Regular rice pudding is a classic comfort food, but it is pretty plain, all things considered. If you want to take that blank canvas and turn it into something a bit more interesting, though, you can do as recipe developer Jessica Case does here and swap the milk out for coconut milk and add some chai spices such as , , cinnamon, clove, ginger, nutmeg, and pepper.
"If you're a chai latte fan," says Case, "this recipe won't disappoint you." In fact, she would go so far as to describe the experience of eating it as akin to "getting a warm hug out of the bowl."
One note on the recipe: As it is, the dessert includes no dairy, thus making it suitable for vegan consumption. It's also gluten-free, as well. Case does say, however, "You can use whole milk or your choice of non-dairy milk instead of canned coconut milk, if you wish."
The main ingredients of the pudding itself are jasmine rice, coconut milk, and sugar (either coconut or brown). The chai-style seasonings, and there's quite a long list of these, include a cinnamon stick, star anise, ground cinnamon, ground ginger, ground cardamom, nutmeg, ground cloves, salt, pepper, and vanilla.
Mix the rice with the water, cinnamon stick, and star anise in a pot and bring it to a boil over medium-high heat. Add the rice to the boiling water, then lower the temperature and cover the pot. Simmer the rice for about 15 minutes until it's steamed.
As the rice cooks, combine ¼ cup coconut milk with the vanilla extract and spices, stirring until it becomes a smooth paste. Case cautions, "Don't skip this step," and goes on to explain, "It prevents the spices from clustering together when you mix it with the steamed rice."
Stir 4 cups of coconut milk into the cooked rice along with the spice mixture. Simmer the rice with the coconut milk for 15 minutes uncovered. Avoid stirring the rice at this time because you actually do want it to stick together. Case says not to be put off by seeing skin form on top of the milk, as this is bound to happen.
After the 15 minutes is up, stir in the sugar and scrape any stuck-on rice off the bottom of the pot. Cook the rice for another 20 minutes, still lidless, but this time, you can stir it every so often. Once the pudding looks about as thick as yogurt, turn off the heat.
Take the cinnamon stick and star anise out of the pudding, then put it into a bowl and stick it in the refrigerator uncovered. Chill it for at least 3 hours, but up to 12 hours is okay if you prefer to delay dessert. Before you eat it, stir in the remaining coconut milk.

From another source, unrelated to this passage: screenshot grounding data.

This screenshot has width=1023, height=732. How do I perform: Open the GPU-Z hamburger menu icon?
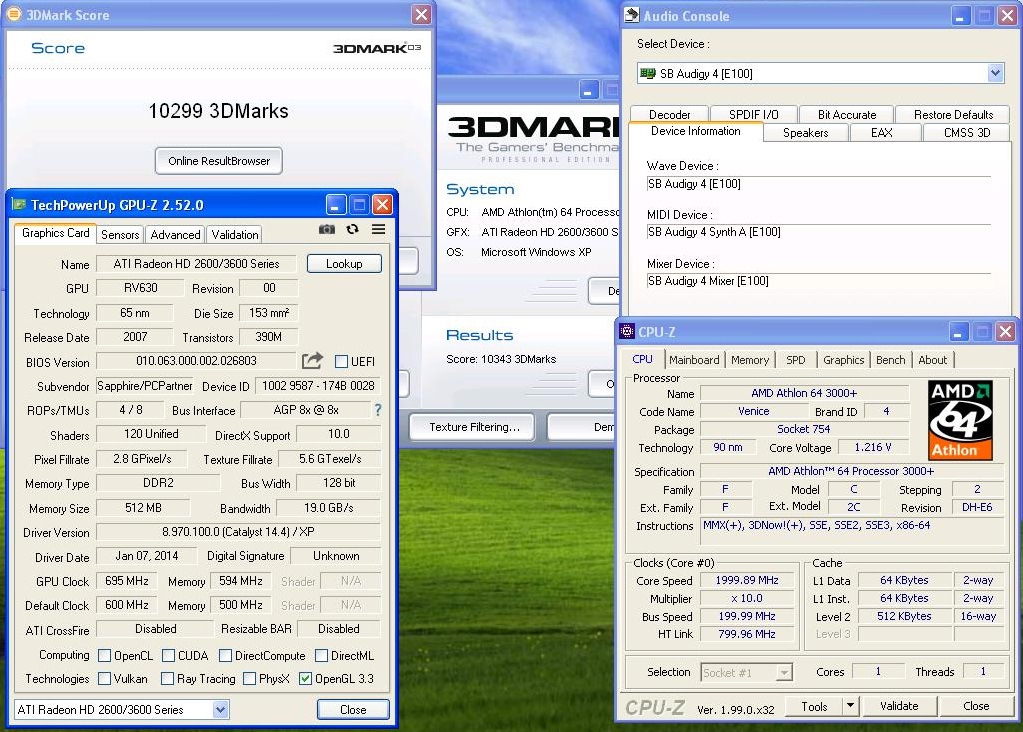(x=378, y=230)
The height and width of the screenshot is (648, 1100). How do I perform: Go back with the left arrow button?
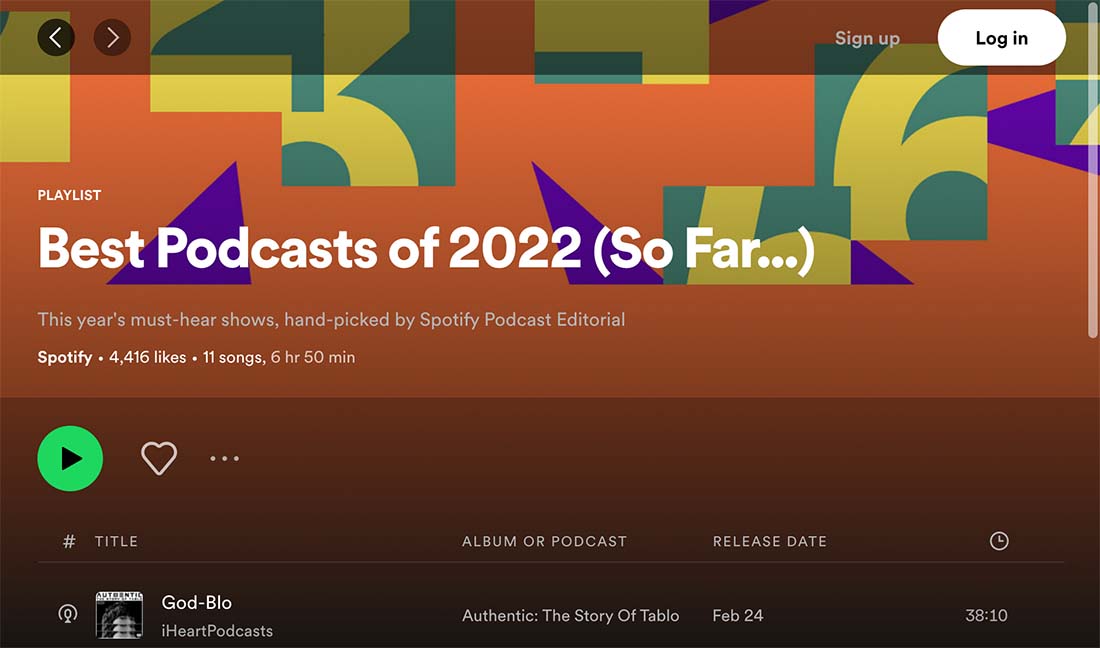(56, 37)
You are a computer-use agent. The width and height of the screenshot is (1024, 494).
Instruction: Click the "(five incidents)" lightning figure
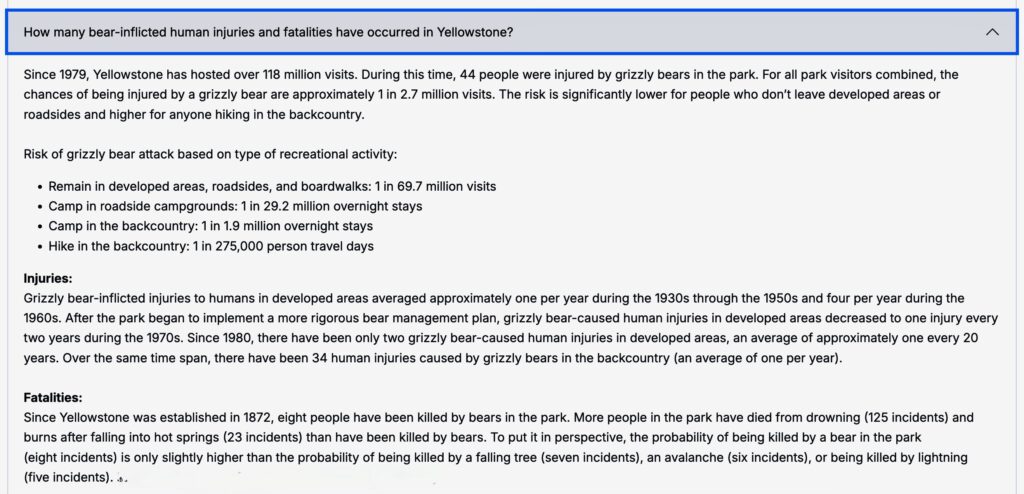pos(66,477)
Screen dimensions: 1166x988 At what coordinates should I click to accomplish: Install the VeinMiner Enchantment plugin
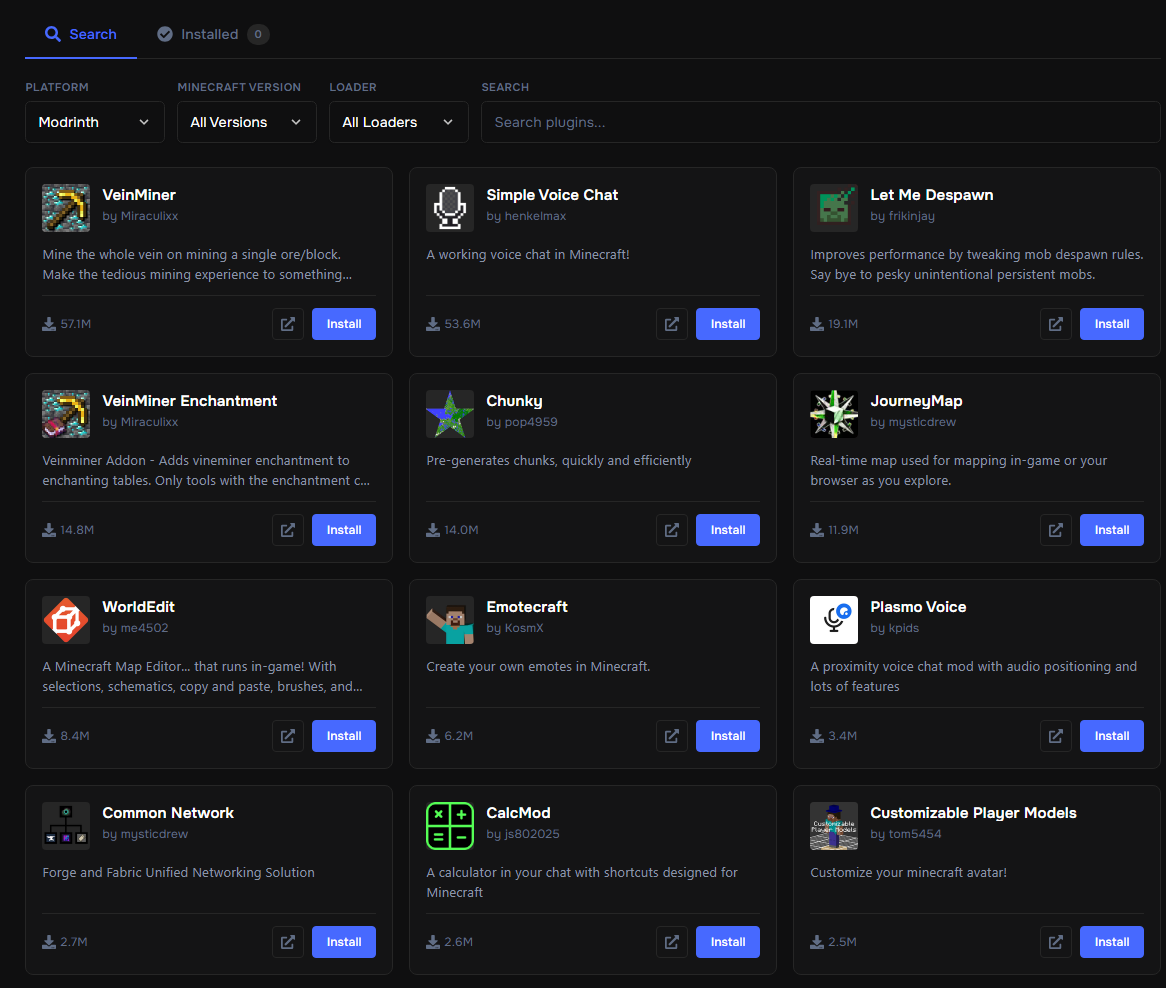344,530

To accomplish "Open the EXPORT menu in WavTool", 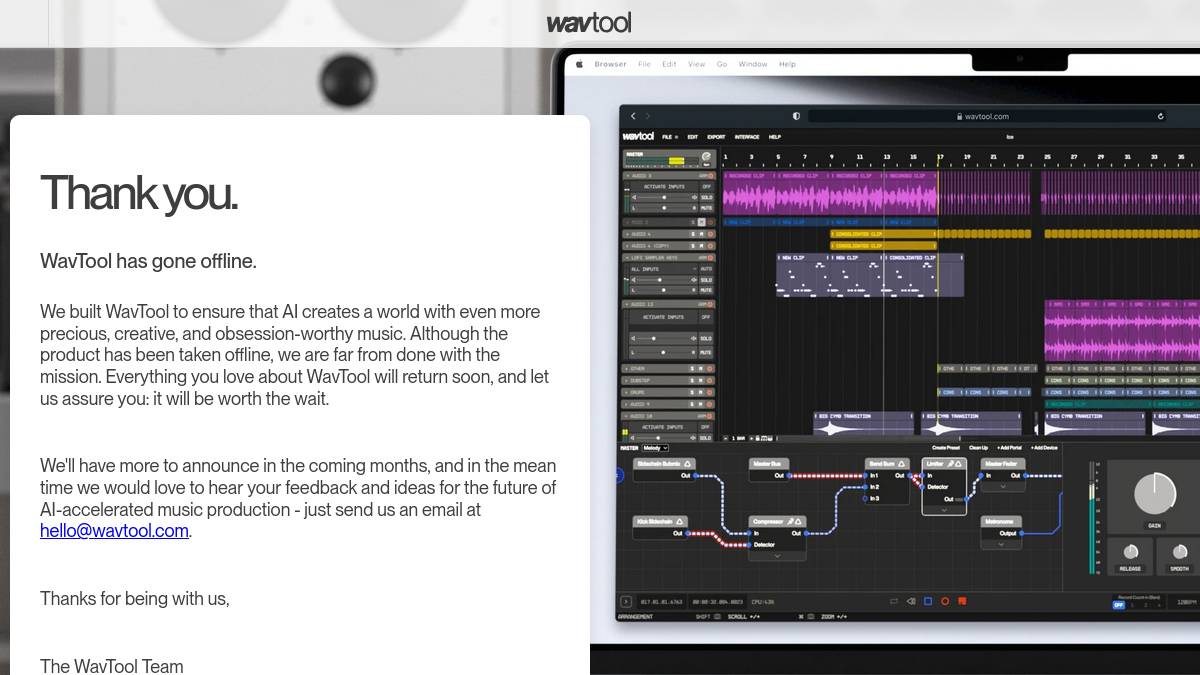I will [x=716, y=137].
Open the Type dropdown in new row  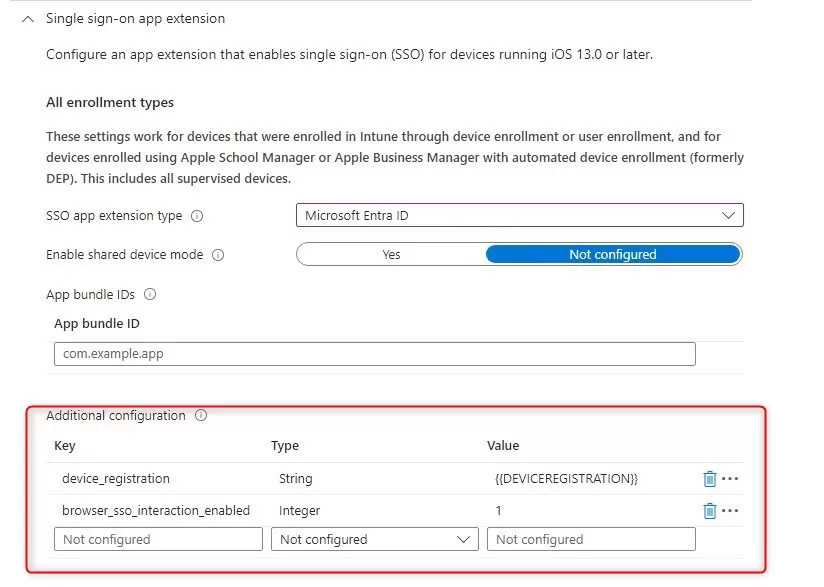[x=374, y=540]
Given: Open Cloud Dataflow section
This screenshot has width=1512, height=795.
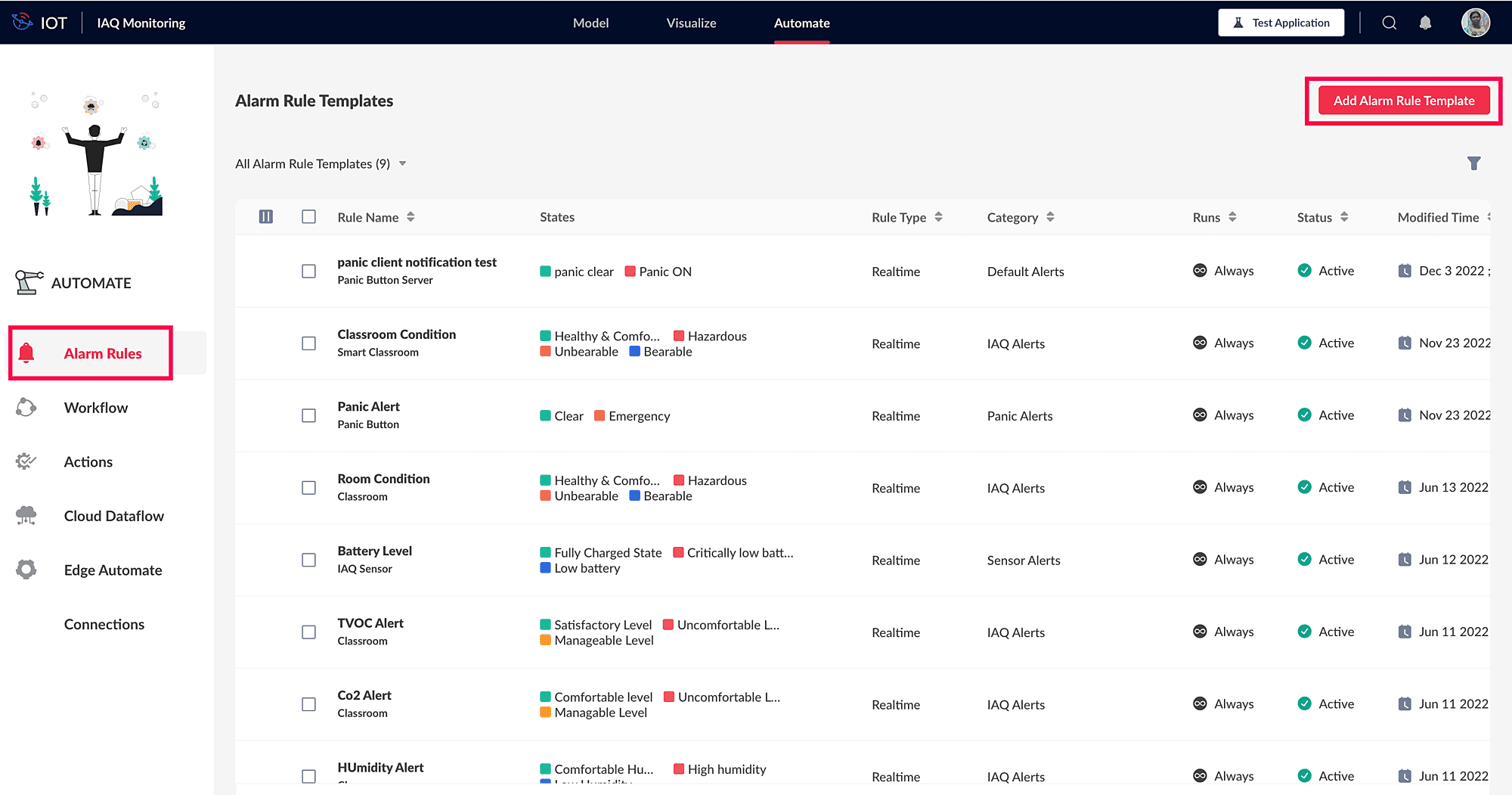Looking at the screenshot, I should (113, 516).
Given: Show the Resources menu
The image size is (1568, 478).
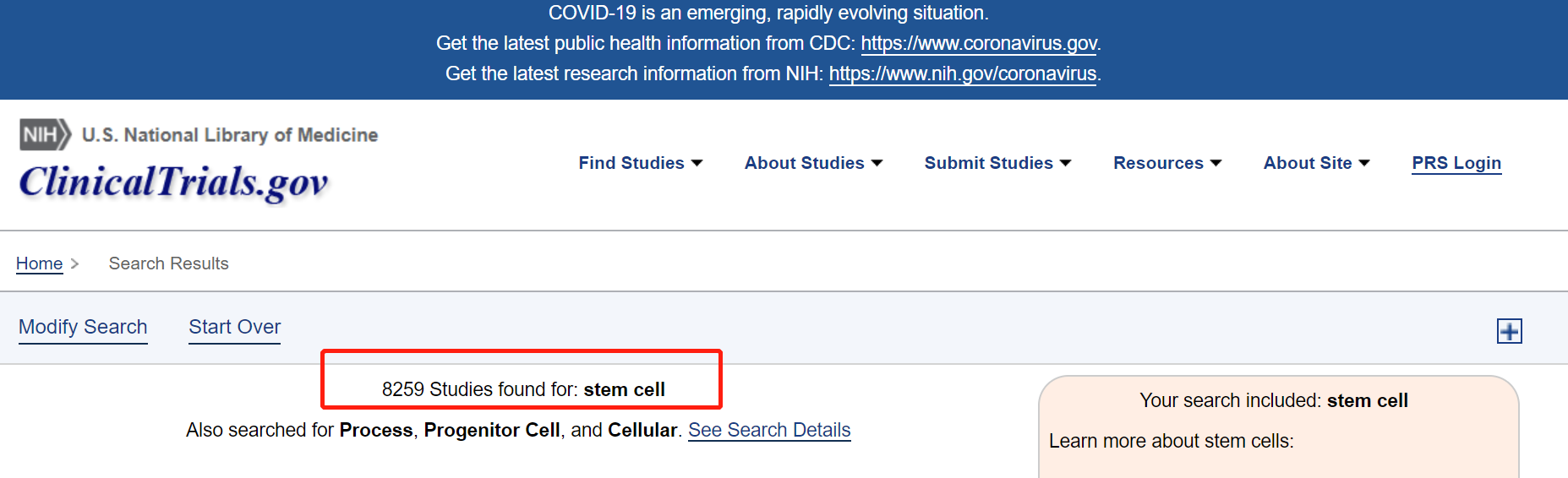Looking at the screenshot, I should pos(1167,163).
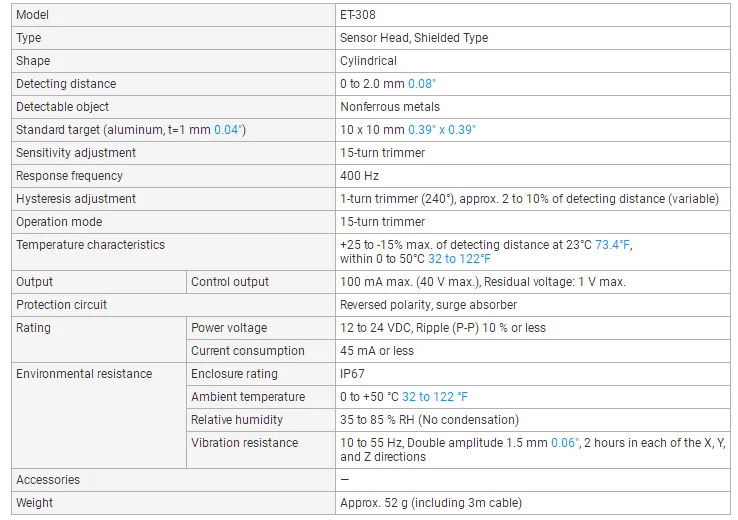This screenshot has height=520, width=738.
Task: Select the Reversed polarity, surge absorber text
Action: 428,305
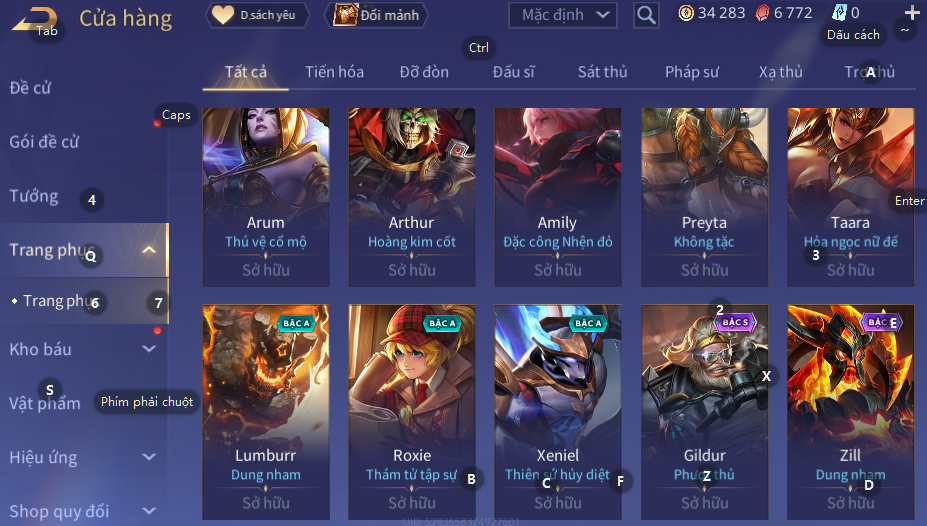
Task: Open Tướng in the sidebar
Action: point(34,196)
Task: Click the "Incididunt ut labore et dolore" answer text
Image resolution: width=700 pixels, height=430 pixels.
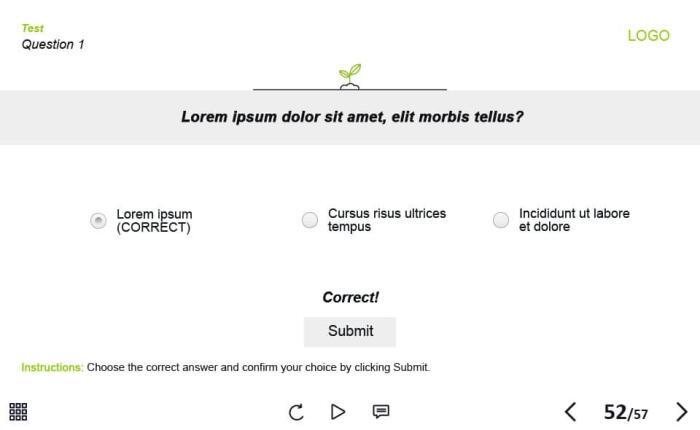Action: tap(574, 220)
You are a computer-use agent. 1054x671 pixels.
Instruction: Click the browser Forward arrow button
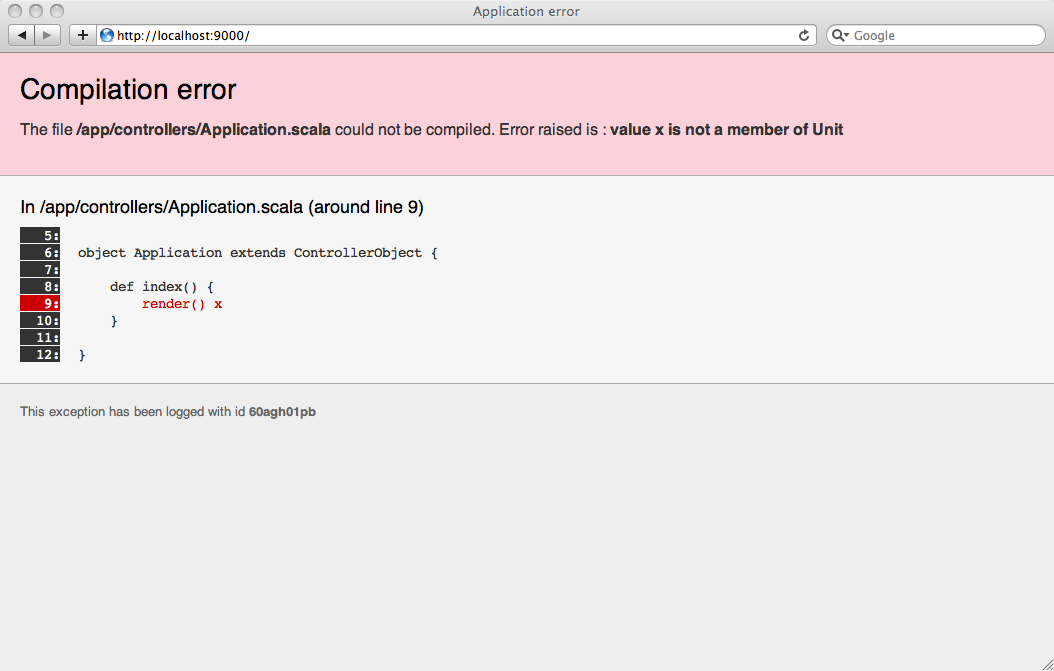click(47, 36)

If you want to dress it up, you can also sprinkle it with cinnamon or toasted coconut, or even shove a whole cinnamon stick into the top.
If you won't be eating all 6 helpings of pudding in a single sitting, Case advises, "Store any leftovers in a covered container in the refrigerator for up to 3 days." If that's still not enough time for you to eat the whole thing, you can always cut down the proportions to make a smaller amount using just 2, or even 1 can of coconut milk.
Coconut Chai Rice Pudding Recipe
5 from 20 ratings
This tasty coconut chai rice pudding recipe uses coconut milk and adds chai spices such as star anise, cardamom, cinnamon, clove, ginger, nutmeg, and pepper.
Total time: 55.92 hours
1 cup jasmine rice
1 ½ cup water
1 cinnamon stick
1 whole star anise
1 ½ teaspoons ground cinnamon
1 teaspoon ground ginger
¾ teaspoon ground cardamom
¼ teaspoon nutmeg
¼ teaspoon ground cloves
½ teaspoon kosher salt
⅛ teaspoon ground black pepper
1 teaspoon vanilla extract
3 (13.5-ounce) cans unsweetened coconut milk, divided
¾ cup coconut sugar or dark brown sugar
Toasted coconut flakes
In a medium size pot, combine the water, cinnamon stick, and star anise.
Bring the water to a boil over medium-high heat, add the rice, lower to simmer, and cover for about 15 minutes.
Using a small bowl, add ¼ cup of the coconut milk and vanilla extract to the spices. Whisk until it becomes a smooth paste.
When the rice is finished, add 4 cups of coconut milk and the mixed spices to the pot. Stir until it's combined.
Bring the rice back to a gentle simmer, uncovered, and cook for 15 minutes without stirring. A skin will form on the surface, which is normal.
Add the coconut sugar, stir gently, and scrape the bottom of the pot. Let it simmer again for another 20 minutes, stirring occasionally or until the pudding has thickened to the consistency of yogurt.
Take out the cinnamon stick and star anise and discard.
Put the pudding in a bowl and refrigerate uncovered for at least 3 hours or up to overnight.
Before serving, stir in the rest of the coconut milk.
Scoop the pudding into individual serving dishes/small bowls and garnish with some ground cinnamon, cinnamon sticks, and toasted coconut flakes.